**Your objective**
Can you format the rows from the line containing "Viewport: 1315px width, 447px height." up to and including the line containing "click(x=856, y=127)" as a numbered list, leaving out any blank lines?

**Excerpted data**
>>

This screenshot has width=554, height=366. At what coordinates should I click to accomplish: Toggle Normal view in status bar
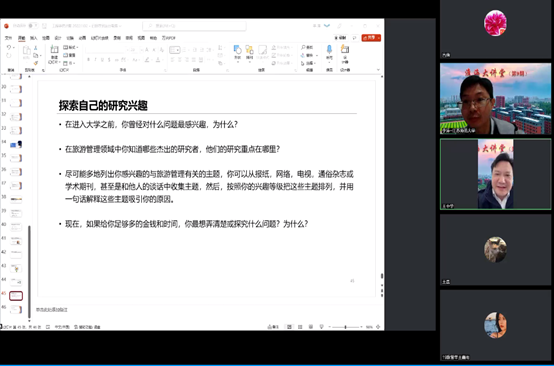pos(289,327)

<<
>>

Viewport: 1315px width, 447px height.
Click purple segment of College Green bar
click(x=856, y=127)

<<
>>

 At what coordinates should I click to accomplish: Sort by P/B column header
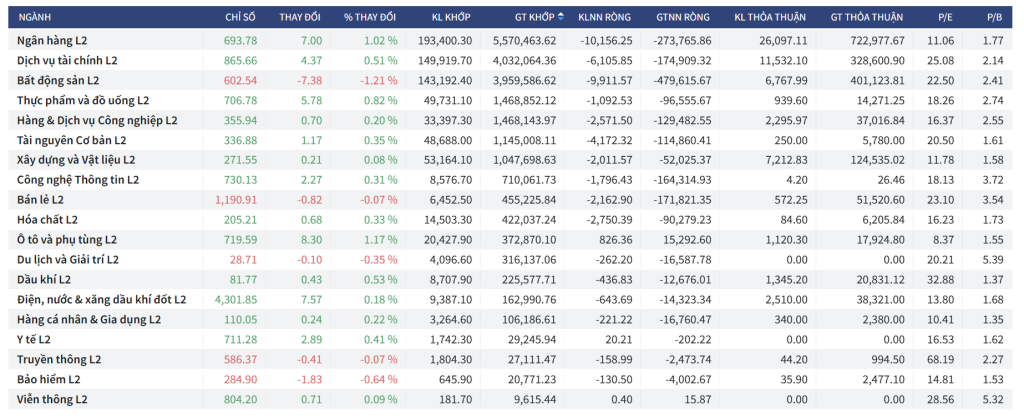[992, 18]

<<

**Exercise answer**
1. Viewport: 1315px width, 447px height.
2. Click purple segment of College Green bar
3. click(x=856, y=127)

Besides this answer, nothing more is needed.